** SUPPLIED PASSAGE follows **
Don’t you find it a little bit strange? This “Internet” thing? This monolithic creature we peer into, gain information from, and throw our selfies into like coins in a well? Don’t you ever pause to ponder how this cyberspace of cats, memes, and endless scrolls of social media bickering actually functions? Are there tiny goblins inside?
Lucky for you, I’m here to unravel these mysteries, those ones, and even that one in the corner you're too afraid to talk about. Let us dive headfirst into cyberspace and introduce you to the characters that run the show. First of which being the humblest of them all: the digital pigeon.
Now, I know what you’re thinking: "Huh? Pigeons? I thought we were on the internet, not in some pigeon post system from days of yore!" How adorably off-base you are.
The internet is like a massive flock of pigeons, where each pigeon represents a packet of information. The digital pigeon collects the tiniest piece of your Facebook status rant about improper hedgehog maintenance and sets off. It soars through glittering clouds of Javascript and settles upon the user interface of your Aunt Edna’s iPad—days, if not minutes, before Aunt Edna figures out how to turn on her iPad.
Sure, virtual pigeons seem quaint, but we assure you, without these humble creatures, the internet would be eerily quiet. Like a suburban neighborhood during the halftime of a Football match. No YouTube videos would buffer. No Tweets would trend. You'd be back to reading paper... and by god, that's just silly.
** End of SUPPLIED PASSAGE **
** EXTRACTED RECORDS follows **
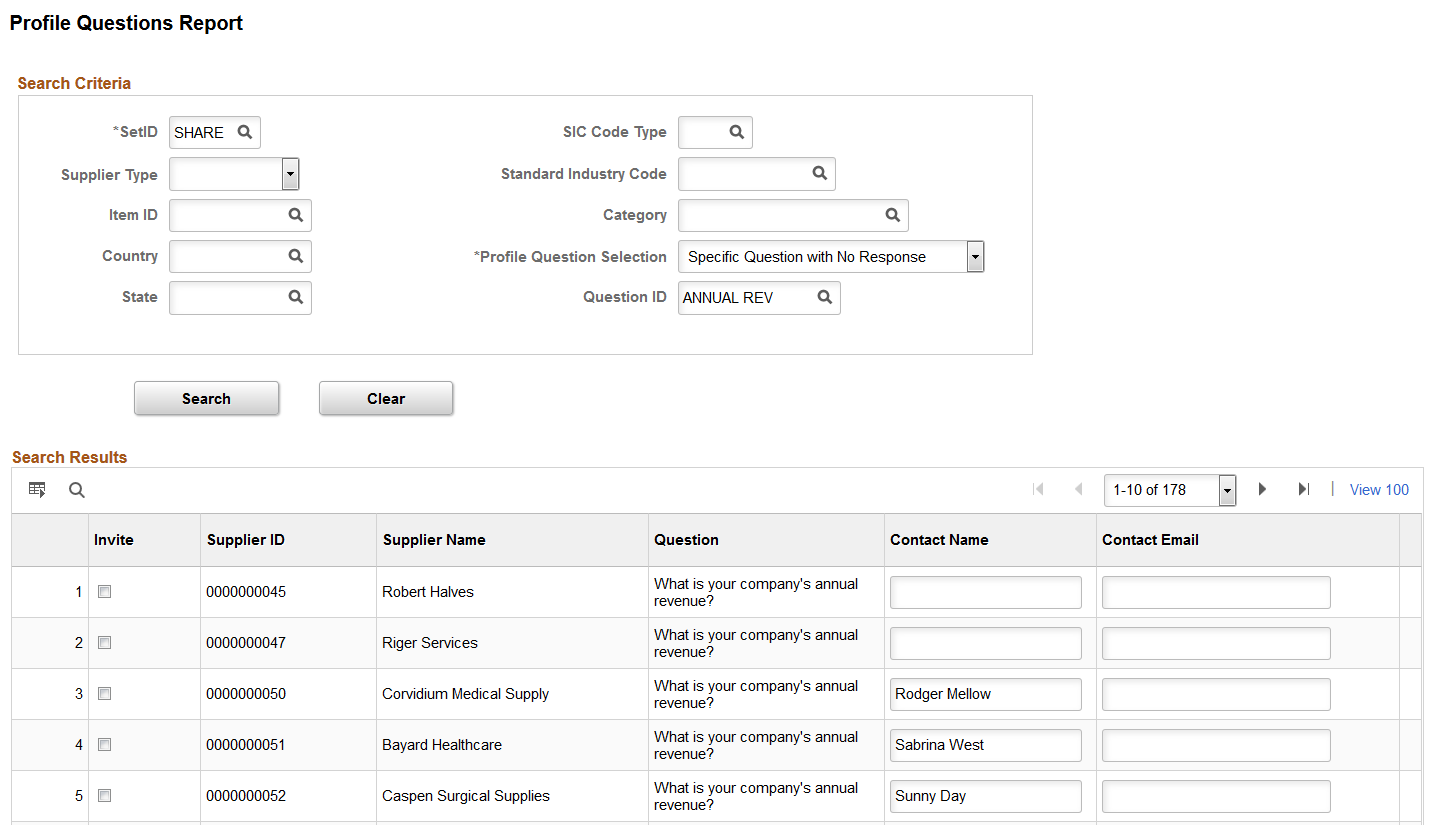Click the SIC Code Type lookup icon

tap(736, 132)
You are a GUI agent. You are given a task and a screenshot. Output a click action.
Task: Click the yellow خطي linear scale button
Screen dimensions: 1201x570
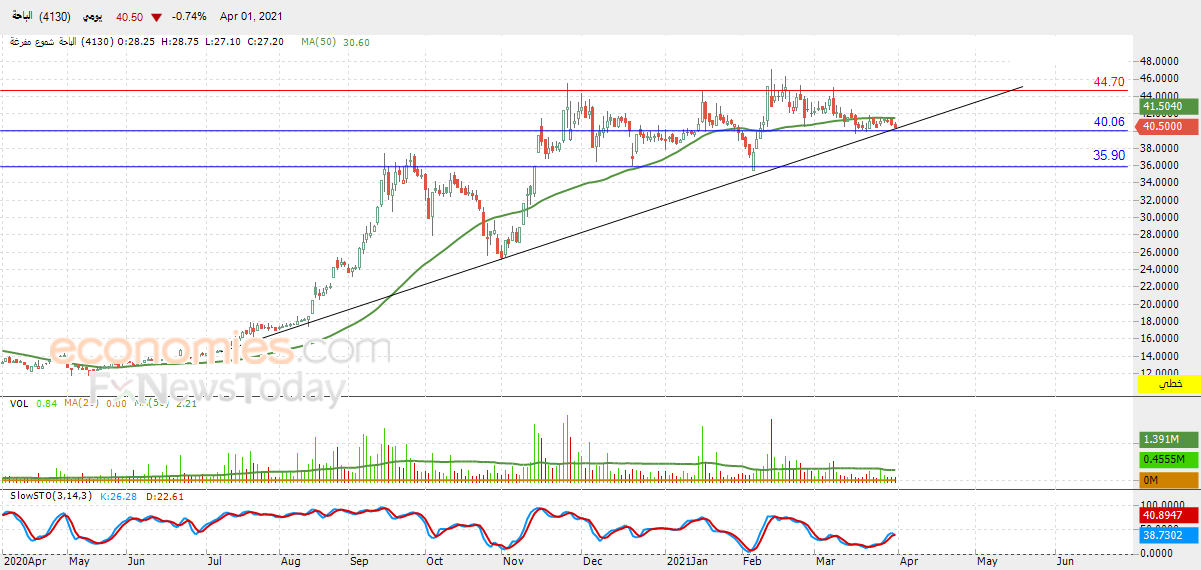[x=1170, y=384]
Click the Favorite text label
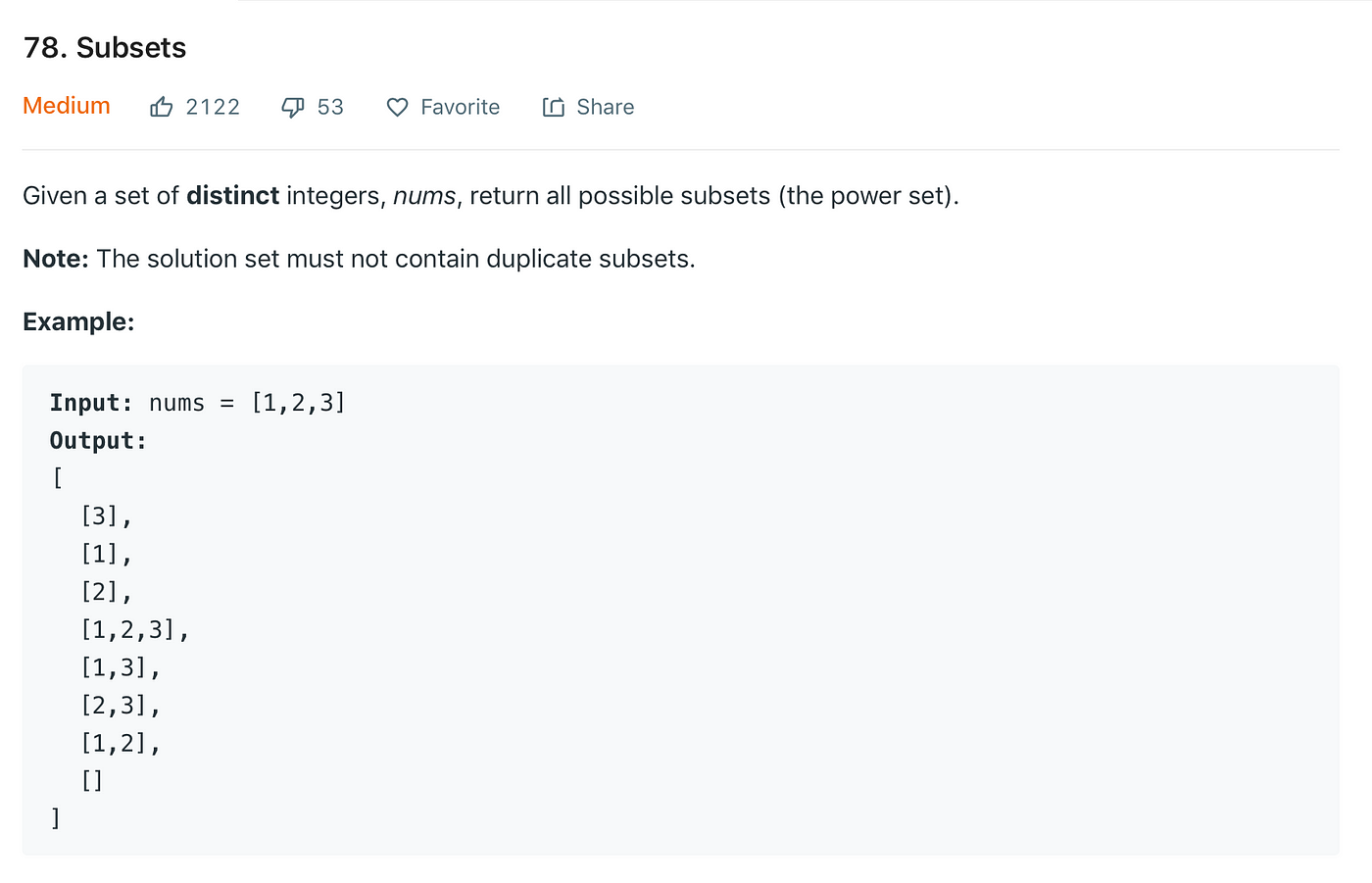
** End of EXTRACTED RECORDS **
▶ EXERCISES:
A. Answer these questions from the humorous passage about how the internet works:
(i) According to the passage, what do people throw into the internet like coins in a well?
(ii) What does each pigeon in the flock represent?
(iii) Whose iPad does the digital pigeon settle upon?
B. Print the portion of the humorous passage about how the internet works that begins with the words "Lucky for you, I’m" and ends with the words "off-base you are.", reproducing it without alteration.
The rows were taken from a separate source.

▶ ANSWERS BY ITEM:
A.
(i) Their selfies.
(ii) A packet of information.
(iii) Aunt Edna's.

B.
Lucky for you, I’m here to unravel these mysteries, those ones, and even that one in the corner you're too afraid to talk about. Let us dive headfirst into cyberspace and introduce you to the characters that run the show. First of which being the humblest of them all: the digital pigeon.
Now, I know what you’re thinking: "Huh? Pigeons? I thought we were on the internet, not in some pigeon post system from days of yore!" How adorably off-base you are.